● **Exercise set**:
**1.** Set down the part of the laundry story below from "Without a blink" to "the last load.", word for word.
**2.** In the laundry story below, what car does DJ drive to school?

Laundry with a Twist

Stella

It was a tough afternoon.  We rolled in on Sunday after being on vacation.  The kids missed the first week of school.  Frantic, I started working to put the pieces of the puzzle together to get us set for the rest of the day and for Monday:  unloading the car, uniforms out, trip to the gro, lunches packed, 2 side dishes for the girls’ afternoon service club meeting, dessert and a main dish for the church youth kickoff at six.  Does every event in our life have to kick off today?  Did the NC Legislature pass a bill that requires every function in the state to hold a covered dish dinner?  McCrory did give those protesters a plate of cookies.

I knew if I didn’t do DJ’s laundry she’d be heading to her first day of school in the buff.  No one wants to start their junior year naked –plus she’s already pulling into the parking lot in a 1997 Subaru wagon.  She keeps reminding me that she and the “new” car were born in the same year.

I logically argued:  “Do you really want to be the girl who drives up to school right after her 16th birthday with a brand new car?  Everyone hates her.”

Without a blink she responded, “Yea.  Yea I do.  I want to be her. ”

I opened the vacation cooler, there were several bottles of beer left from Happy Hour – oh the sweet memories of last week.  I tossed them on top of the clothes for the trip to the basement fridge, the Lunchables were hogging the ice box upstairs.  I unloaded the beer and put the basket of whites in the queue.

When DJ walked in the house, I told her to go switch her laundry.

“The darks need to go into the dryer.  The whites are in the basket at the bottom of the stairs.”

She did as I asked, apprently hurling them in the machine in one big clump.

Fifteen minutes before leaving for church, I went downstairs to switch the last load.

As I pulled out the whites, I heard clanking.  Hmmm, wonder what she left in her pockets this time…

I was shocked when I grabbed a handful of bras and came back with a bloody thumb.  What in the heck was she packin,’ a switchblade?

Upon further investigation, I found remnants of a bottle of beer.  Man, you left a bottle in the laundry basket you moron!

I shook each item out over the empty laundry basket, shards of glass plopping out of socks, undies and my kid’s white tees.

I can hear the conversations facing me this week:

“Dad, something’s sticking in my butt when I sit.”

“Baby it’s just a little Stella Artois.  It takes a while to develop a feel for it.”

“Dad, I feel like I’m wrapped in Tyvek insulation.”

“You’ll be warmer that way.  No sweater needed this winter.”

“Dad, the Headmaster called me into the office.  She said it had been reported that I smelled like I’d been drinking.”

“What’d you tell her?”

“I told her that most parents put fabric softener in their laundry for a fresh clean smell but that my dad tosses in a bottle of beer.  That’s right, the beer and the BOTTLE  – “

“Would you believe I got the idea from Heloise Conquors Stinks and Stains?”

She didn’t.

I thought I was going to scar my kids emotionally.  Looks like I might actually scar my kids from the glass that’s embedded in  their clothes.

Screenshot and document pointing data:
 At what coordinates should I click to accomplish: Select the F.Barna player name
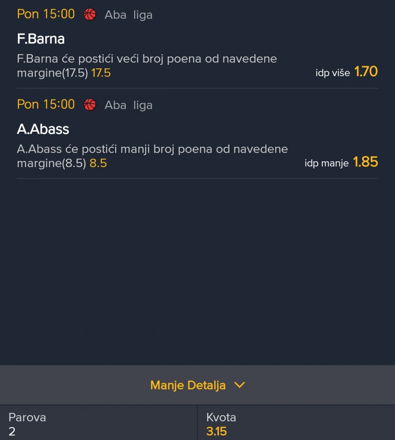tap(41, 39)
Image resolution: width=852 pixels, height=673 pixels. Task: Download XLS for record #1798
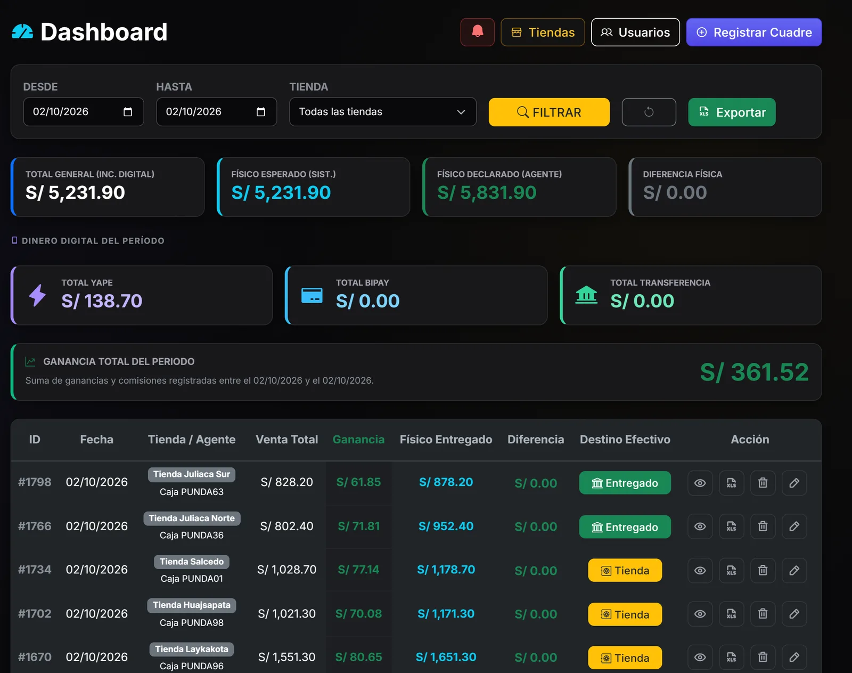point(731,483)
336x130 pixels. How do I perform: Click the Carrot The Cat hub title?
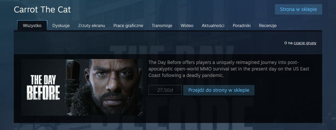(x=42, y=10)
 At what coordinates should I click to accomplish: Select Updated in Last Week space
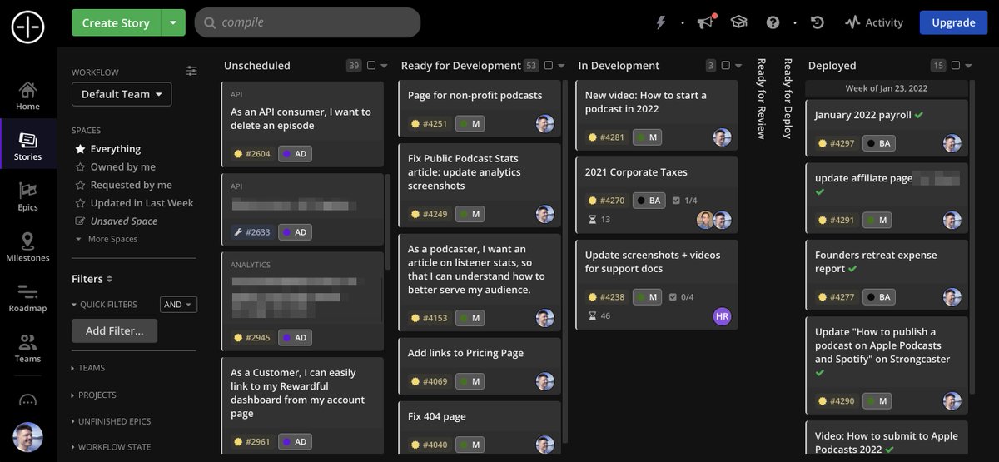(x=142, y=203)
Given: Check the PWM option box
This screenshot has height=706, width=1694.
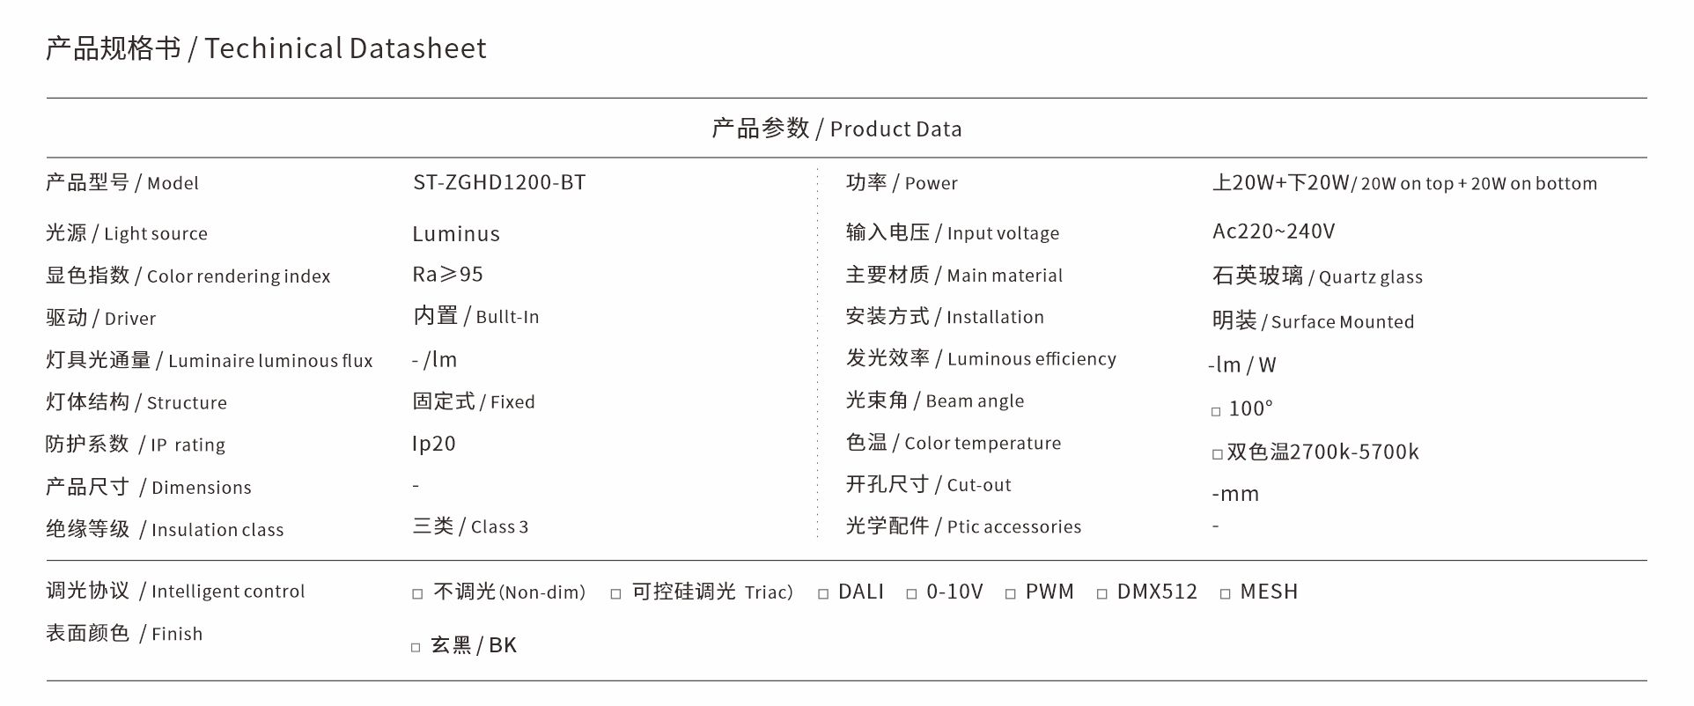Looking at the screenshot, I should click(x=1011, y=594).
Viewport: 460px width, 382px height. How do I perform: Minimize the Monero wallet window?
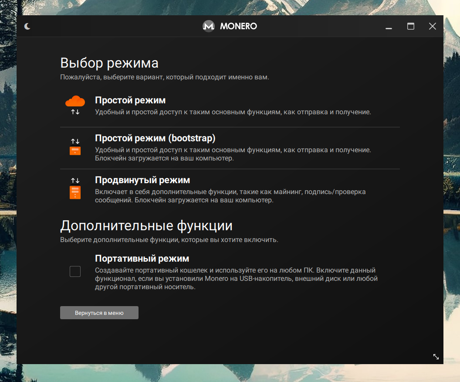(x=388, y=26)
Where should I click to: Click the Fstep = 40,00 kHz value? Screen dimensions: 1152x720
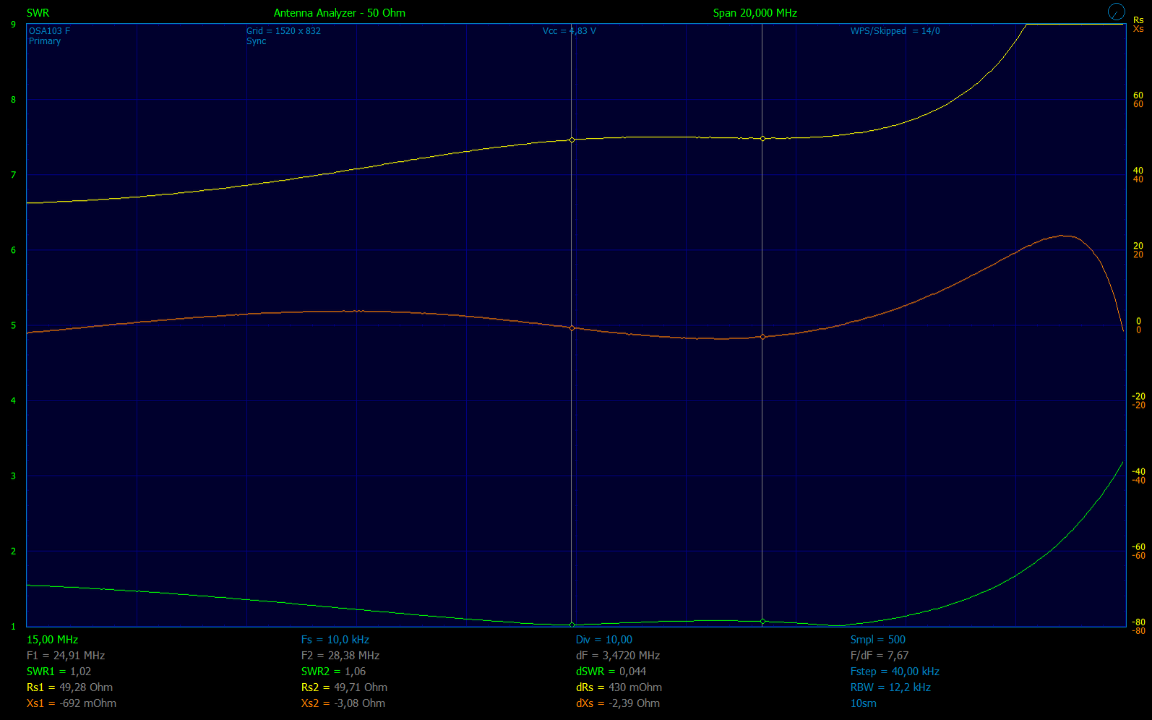coord(895,672)
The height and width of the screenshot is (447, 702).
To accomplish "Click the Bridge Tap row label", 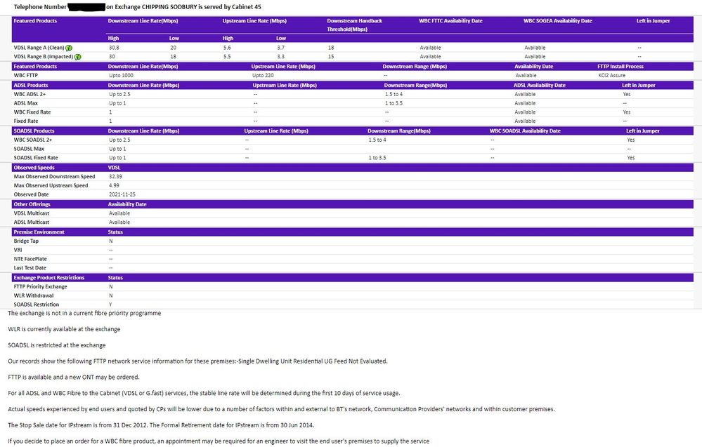I will pyautogui.click(x=26, y=241).
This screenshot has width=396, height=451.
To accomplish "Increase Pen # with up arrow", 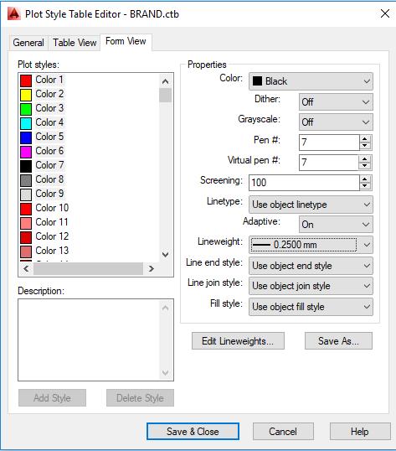I will point(365,139).
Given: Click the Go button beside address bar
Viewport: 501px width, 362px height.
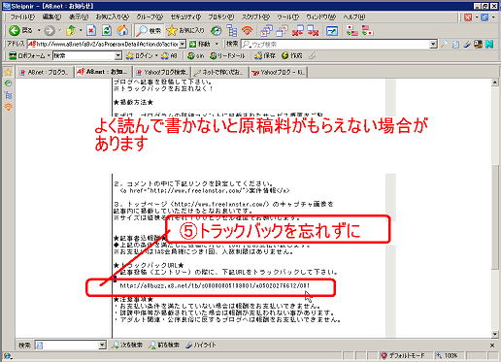Looking at the screenshot, I should [200, 44].
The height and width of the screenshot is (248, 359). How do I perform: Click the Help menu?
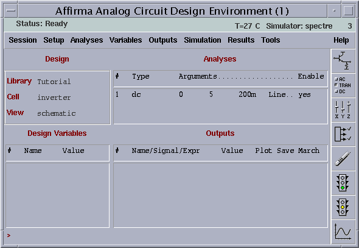pyautogui.click(x=341, y=40)
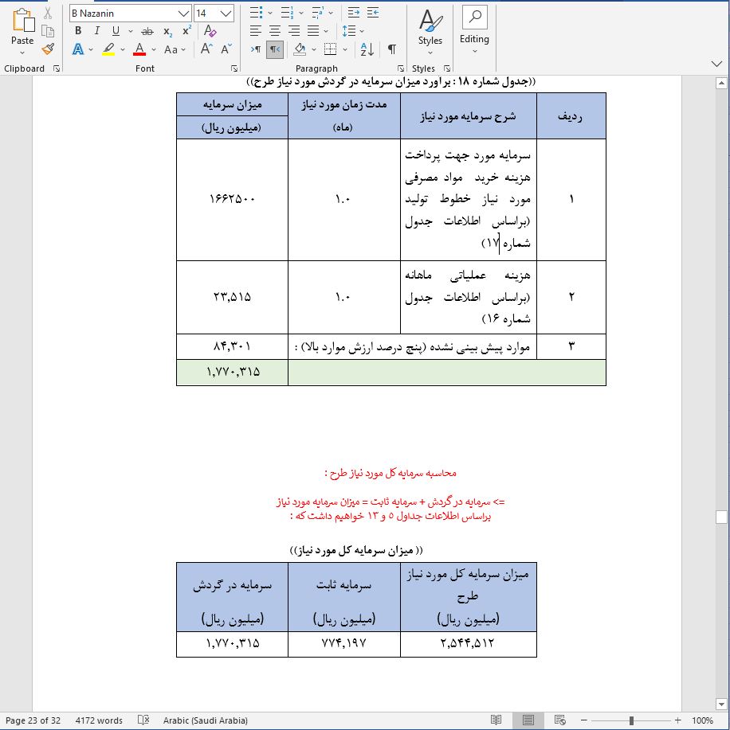
Task: Click the Clear All Formatting icon
Action: (x=210, y=31)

● **Task responses**:
**1.**
Without a blink she responded, “Yea.  Yea I do.  I want to be her. ”

I opened the vacation cooler, there were several bottles of beer left from Happy Hour – oh the sweet memories of last week.  I tossed them on top of the clothes for the trip to the basement fridge, the Lunchables were hogging the ice box upstairs.  I unloaded the beer and put the basket of whites in the queue.

When DJ walked in the house, I told her to go switch her laundry.

“The darks need to go into the dryer.  The whites are in the basket at the bottom of the stairs.”

She did as I asked, apprently hurling them in the machine in one big clump.

Fifteen minutes before leaving for church, I went downstairs to switch the last load.

**2.** A 1997 Subaru wagon.